Date = 6/27/80 (Closest Friday, the 29th was a Sunday)
Price = 11/16
Years = 20
CAGR = 30.05%

Date = 6/29/90
Price = 2 15/16
Years = 10
CAGR = 46.28%

The CAGR for the last ten years is about what I expected, but the other two time frames are definitely not as high as I would have expected.

I believe I remember BB saying that Intel became a Gorilla in the early 80's. What would a trader have to annualize to beat it?

30.05% (from 1980)* 1.64 = 49.3% (After Taxes for Trader)

Just for giggles, take Intel in 1990, then:

46.25% * 1.64 = 75.85% (After taxes for Trader)

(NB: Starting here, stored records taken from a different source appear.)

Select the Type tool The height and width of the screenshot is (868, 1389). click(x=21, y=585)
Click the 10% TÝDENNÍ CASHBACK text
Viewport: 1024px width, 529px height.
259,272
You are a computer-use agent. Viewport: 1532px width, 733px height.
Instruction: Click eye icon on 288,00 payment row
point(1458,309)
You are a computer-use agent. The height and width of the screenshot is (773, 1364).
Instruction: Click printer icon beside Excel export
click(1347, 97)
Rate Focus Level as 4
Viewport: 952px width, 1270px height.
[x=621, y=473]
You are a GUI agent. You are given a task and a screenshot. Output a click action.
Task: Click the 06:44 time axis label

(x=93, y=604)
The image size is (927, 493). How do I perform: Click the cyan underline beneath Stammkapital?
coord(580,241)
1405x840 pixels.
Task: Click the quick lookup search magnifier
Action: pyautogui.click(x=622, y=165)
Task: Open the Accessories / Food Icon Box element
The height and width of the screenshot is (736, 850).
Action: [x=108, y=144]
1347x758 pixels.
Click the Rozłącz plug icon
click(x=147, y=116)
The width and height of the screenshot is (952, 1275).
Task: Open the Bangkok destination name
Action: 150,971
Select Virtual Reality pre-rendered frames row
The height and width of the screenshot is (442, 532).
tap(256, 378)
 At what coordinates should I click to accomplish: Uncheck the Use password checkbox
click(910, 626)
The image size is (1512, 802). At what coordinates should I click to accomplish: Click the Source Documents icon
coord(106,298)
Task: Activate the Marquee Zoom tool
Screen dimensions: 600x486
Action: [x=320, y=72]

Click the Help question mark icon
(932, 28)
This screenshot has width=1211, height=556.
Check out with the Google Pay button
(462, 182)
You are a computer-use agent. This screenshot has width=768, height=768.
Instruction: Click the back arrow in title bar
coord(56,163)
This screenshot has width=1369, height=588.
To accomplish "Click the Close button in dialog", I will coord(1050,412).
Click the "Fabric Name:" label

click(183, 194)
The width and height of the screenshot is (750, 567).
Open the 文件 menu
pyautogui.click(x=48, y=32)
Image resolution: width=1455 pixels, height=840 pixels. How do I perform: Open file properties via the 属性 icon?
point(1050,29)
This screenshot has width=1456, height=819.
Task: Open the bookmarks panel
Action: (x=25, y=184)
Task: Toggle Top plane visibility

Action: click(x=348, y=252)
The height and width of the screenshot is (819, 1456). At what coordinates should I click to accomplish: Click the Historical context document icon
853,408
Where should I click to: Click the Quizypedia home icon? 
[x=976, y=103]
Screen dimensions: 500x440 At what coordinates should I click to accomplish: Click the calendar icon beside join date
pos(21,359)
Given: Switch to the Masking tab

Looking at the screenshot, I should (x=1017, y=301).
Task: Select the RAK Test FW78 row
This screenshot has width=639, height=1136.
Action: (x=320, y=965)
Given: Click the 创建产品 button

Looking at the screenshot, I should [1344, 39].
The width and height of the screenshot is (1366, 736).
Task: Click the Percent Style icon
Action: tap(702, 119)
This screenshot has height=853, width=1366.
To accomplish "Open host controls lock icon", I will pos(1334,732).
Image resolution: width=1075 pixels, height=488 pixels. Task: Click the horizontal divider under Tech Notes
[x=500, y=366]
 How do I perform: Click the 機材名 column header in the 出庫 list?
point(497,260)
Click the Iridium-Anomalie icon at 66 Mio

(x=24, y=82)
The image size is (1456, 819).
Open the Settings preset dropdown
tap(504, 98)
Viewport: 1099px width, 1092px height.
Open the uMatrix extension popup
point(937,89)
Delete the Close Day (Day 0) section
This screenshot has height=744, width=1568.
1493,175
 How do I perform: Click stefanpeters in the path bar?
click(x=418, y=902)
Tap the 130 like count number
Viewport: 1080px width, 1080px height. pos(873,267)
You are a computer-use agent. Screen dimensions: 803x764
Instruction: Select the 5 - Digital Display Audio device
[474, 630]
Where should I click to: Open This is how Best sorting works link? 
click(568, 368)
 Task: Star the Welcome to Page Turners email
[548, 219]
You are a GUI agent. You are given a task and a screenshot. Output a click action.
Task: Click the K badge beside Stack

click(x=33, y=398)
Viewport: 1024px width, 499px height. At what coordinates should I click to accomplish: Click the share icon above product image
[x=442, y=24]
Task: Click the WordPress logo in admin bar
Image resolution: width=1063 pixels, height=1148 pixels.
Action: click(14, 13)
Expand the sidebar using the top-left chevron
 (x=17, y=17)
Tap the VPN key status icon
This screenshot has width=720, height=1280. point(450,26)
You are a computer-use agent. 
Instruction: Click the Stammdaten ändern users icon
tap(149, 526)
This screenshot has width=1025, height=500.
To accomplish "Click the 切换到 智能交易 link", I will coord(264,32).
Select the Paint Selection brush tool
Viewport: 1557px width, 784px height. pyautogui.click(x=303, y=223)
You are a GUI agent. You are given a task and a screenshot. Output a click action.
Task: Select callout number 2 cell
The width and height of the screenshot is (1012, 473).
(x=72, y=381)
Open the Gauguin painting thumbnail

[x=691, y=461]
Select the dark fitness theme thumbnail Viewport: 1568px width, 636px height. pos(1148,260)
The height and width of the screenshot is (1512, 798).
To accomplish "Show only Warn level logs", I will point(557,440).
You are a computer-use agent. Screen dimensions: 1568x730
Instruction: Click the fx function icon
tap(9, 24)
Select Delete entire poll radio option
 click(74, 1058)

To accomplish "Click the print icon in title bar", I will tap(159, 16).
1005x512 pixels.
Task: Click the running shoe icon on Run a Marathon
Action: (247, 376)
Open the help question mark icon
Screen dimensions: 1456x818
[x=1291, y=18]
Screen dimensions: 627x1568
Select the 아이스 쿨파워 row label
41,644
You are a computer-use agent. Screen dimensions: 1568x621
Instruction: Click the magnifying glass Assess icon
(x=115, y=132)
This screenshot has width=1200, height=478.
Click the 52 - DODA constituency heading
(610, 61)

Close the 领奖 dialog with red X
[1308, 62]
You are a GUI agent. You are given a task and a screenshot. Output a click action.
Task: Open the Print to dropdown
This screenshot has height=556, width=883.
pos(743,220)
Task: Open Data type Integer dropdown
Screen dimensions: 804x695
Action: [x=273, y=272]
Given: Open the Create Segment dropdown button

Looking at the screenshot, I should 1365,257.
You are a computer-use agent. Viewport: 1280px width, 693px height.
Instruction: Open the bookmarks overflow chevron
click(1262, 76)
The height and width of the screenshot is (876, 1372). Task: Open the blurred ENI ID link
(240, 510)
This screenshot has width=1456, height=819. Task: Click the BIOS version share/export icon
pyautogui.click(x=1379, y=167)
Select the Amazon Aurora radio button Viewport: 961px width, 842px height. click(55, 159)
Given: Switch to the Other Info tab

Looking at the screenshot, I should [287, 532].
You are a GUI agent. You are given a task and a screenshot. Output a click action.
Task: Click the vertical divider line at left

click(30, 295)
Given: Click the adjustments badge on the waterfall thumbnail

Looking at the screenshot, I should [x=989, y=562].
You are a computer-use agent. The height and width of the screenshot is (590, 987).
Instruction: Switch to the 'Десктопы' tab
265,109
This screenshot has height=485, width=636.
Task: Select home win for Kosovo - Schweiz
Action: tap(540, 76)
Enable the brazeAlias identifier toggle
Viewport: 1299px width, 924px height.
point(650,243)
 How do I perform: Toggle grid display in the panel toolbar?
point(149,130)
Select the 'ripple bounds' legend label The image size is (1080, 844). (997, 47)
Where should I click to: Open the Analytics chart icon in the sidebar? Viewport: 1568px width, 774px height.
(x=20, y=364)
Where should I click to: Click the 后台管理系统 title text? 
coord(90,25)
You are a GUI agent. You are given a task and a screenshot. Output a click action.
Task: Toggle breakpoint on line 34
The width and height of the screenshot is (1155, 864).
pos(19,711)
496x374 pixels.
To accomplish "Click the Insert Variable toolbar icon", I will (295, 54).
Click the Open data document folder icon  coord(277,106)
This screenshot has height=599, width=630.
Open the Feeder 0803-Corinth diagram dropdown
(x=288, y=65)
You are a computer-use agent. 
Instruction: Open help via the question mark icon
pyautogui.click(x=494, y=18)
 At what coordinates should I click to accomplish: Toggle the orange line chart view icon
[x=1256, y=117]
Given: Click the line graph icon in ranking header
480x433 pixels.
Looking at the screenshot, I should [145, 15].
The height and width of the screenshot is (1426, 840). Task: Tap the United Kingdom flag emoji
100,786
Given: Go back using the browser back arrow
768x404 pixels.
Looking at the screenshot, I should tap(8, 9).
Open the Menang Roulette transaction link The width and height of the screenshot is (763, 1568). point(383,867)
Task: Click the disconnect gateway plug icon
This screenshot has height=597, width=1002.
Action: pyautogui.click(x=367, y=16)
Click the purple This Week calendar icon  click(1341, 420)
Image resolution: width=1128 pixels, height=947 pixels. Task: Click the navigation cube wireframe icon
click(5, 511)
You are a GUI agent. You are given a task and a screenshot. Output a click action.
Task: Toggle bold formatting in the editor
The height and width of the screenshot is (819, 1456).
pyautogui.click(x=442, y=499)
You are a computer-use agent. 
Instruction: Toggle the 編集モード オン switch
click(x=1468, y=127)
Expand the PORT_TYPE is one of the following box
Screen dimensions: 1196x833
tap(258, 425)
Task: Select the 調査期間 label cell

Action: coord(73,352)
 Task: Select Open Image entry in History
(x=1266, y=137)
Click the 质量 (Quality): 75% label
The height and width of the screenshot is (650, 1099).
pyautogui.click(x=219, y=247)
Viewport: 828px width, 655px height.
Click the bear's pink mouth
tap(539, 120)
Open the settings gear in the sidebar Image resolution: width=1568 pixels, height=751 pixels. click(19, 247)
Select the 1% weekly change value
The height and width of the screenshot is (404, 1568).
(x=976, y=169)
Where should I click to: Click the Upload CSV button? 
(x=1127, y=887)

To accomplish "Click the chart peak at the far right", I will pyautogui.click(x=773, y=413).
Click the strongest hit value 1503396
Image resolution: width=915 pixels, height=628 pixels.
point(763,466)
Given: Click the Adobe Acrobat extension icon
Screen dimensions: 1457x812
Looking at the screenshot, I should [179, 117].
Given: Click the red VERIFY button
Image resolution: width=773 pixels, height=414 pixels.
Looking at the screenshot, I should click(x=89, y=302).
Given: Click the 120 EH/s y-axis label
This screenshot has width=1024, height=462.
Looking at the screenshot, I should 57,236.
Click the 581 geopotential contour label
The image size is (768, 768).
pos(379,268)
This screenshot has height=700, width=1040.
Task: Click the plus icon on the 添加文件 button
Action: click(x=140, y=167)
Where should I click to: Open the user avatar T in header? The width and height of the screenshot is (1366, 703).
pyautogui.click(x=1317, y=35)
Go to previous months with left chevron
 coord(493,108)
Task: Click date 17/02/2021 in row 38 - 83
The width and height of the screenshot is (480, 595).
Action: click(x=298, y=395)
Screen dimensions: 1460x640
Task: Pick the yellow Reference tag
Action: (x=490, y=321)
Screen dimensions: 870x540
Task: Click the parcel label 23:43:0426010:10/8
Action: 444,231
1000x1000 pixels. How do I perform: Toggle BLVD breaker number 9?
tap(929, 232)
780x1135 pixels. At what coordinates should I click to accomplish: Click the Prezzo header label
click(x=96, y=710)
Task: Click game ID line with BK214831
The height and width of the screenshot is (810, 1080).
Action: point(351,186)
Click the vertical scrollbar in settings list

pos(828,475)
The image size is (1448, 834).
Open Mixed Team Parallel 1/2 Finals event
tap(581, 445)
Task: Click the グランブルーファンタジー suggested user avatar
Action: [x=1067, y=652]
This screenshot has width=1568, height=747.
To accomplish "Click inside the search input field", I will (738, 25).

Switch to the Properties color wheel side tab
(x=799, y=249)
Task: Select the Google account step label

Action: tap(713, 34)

I have only been a disciplined trader for roughly a year and a half (Have invested for 4 1/2), and it has been during what has been one of the strongest bull run ups in history. So, that would also lead to no proof as to whether trading can attain better results than GG. That being said, it just does not seem to be an unachievable task. My own personal CAGR since early '96 after all taxes and expenses beats that of INTC since '90.

I know that Bruce adds to his Gorillas often, so this may make it difficult to determine the true CAGR, I am not sure about Mike. I understand this is personal, but could you give a ballpark number on how long you have been GG'ing, and how much of GG that you attribute to your LT results? I am sure you were both doing your own versions of GG before the approach became known.

I do not present this as an argument that Trading is better than the GG approach. None of our results would be anywhere near scientific. Trading can not be drawn and quartered to be measured up as easily as GG can. It is safe to say that Trading has so many more variables to throw into the equation to determine what a trader is, and how one becomes successful with it.

Curiousity got the better of me when Bruce mentioned INTC and wondered what the LT returns have been on it.

I have been a lurker, so I wanted to add thanks to all of you on this board that provide so much of your time to get your very insightful GG information out to others for sharing, and building upon.